* [BRONTEKST]:
<<<<
De meeste vaartuigen die hefschip genoemd worden zijn voor het gebruik op zee.
In de binnenvaart was er (onder andere) het vaartuig Ostera dat ingezet werd bij de bouw van de Oosterscheldekering dat als hefschip betiteld werd. Bron: zeeuwseankers.nl. | nl.wikipedia.org | Schuttevaer 17 oktober 2020.
~
hefschuif:
1> sluisdeur, die verticaal op en neer bewogen wordt. Zie ook
hefdeur.
2> verticaal bewegende schuif van een
stormvloedkering.
~
hefsluis:
1> vorm van samengaan van een
schutsluis en een hijsinrichting. Zie verder bij
scheepslift.
2> lelijk turbotaal gebruik voor een
schutsluis met hefdeuren.
Bron: omroepgelderland.nl
~
hefspudpaal:
elk der
spudpalen die gezamenlijk in staat zijn het
vaartuig zo ver op te drukken dat het geheel onbeweeglijk op de bodem rust.
Genoemd in: Richtlijn herstel en beheer (water)bodemkwaliteit, Rijksoverheid.
~
hefstuurhuis:
Een
stuurhuis, dat over meerdere meters, in hoogte verstelbaar is. Ook
containerstuurhuis,
paalwoning en indien minder ruim van afmetingen
hefstuurhut genoemd. [
Afbeelding]
De term containerstuurhuis zou in houden dat deze stuurhuizen alleen op containerschepen toegepast worden, of dat de stuurhuizen op de containerschepen afwijkend zijn van de andere hefstuurhuizen. Geen van beide zaken zijn volledig juist of onjuist. Wel zijn de stuurhutten/huizen op schepen, die (ook) containers vervoeren, vaak tot een grotere hoogte op te vijzelen, dan de overige stuurhuizen, maar ook dit is geen regel.
>>>>
* [BRONGEGEVENS]:
<<<<
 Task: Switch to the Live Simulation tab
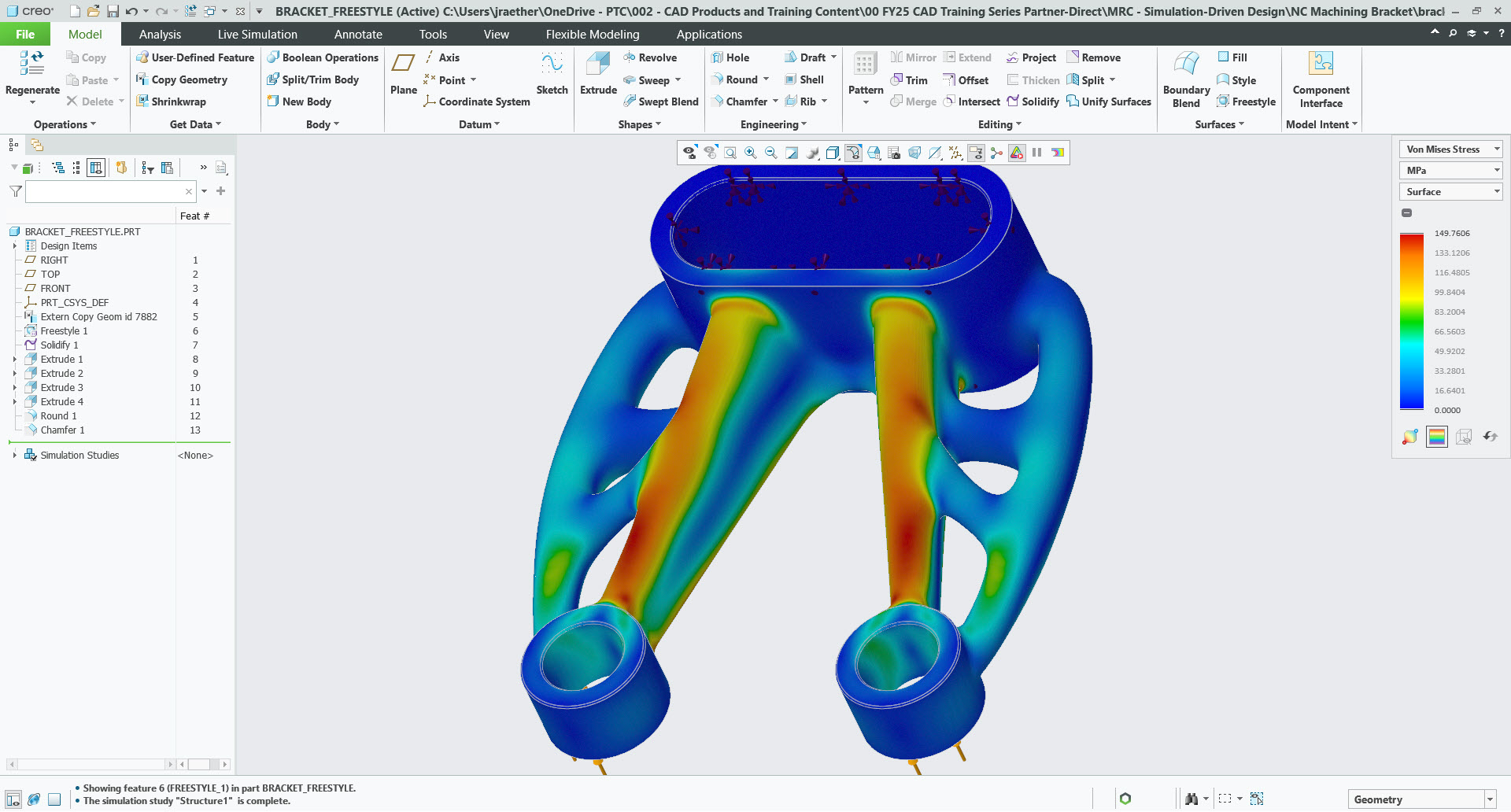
>>>>
Zet de woordenlijst met scheepvaarttermen voort na de laatste zin.

* [ANTWOORD]:
~
hefstuurhut:
hydraulisch in hoogte verstelbare
stuurhut. Ook
containerstuurhut genoemd. Zie verder bij
hefstuurhuis.
~
heft:
1> uitstekend obstakel onder water, bijv een
wrakstuk, waarachter men met het
visgerei kan blijven haken. Ook als
haft,
eft betitelt.
2> uitsteeksel aan
dek waaraan men met een
visnet kan blijven hangen. Ook
hefte genoemd.
~
heftank:
luchttank, die bij
bergingen gebruikt wordt om
gezonken schepen
drijfvermogen te geven.
~
hefte:
uitstekende obstakel aan
dek waaraan men met een
visnet kan blijven hangen.
Zie ook bij
heft. [Links:
Diverse termen inzake het vistuig.]
Genoemd in: Dr. Th. H. van Doorn, Terminologie van Riviervissers in Nederland.
~
heften:
1> met het
visgerei ergens achter blijven hangen.
2> bij het
rondbreiën een groter aantal mazen per rondgang breiën. Ook
meerderen,
heffen,
uitsteken en
uitzetten genoemd. [Links:
Diverse termen inzake het vistuig.]
Genoemd in: Dr. Th. H. van Doorn, Terminologie van Riviervissers in Nederland.
~
heftoren:
terzijde van de
doorvaartopening geplaatste torenvormige constructie, waarmee een
hefdeur,
hefschuif of het
brugdek van een
hefbrug geheven wordt.
Bij sluizen zijn de torens aan de bovenzijde meestal met elkaar verbonden en is daarin de machinekamer ondergebracht.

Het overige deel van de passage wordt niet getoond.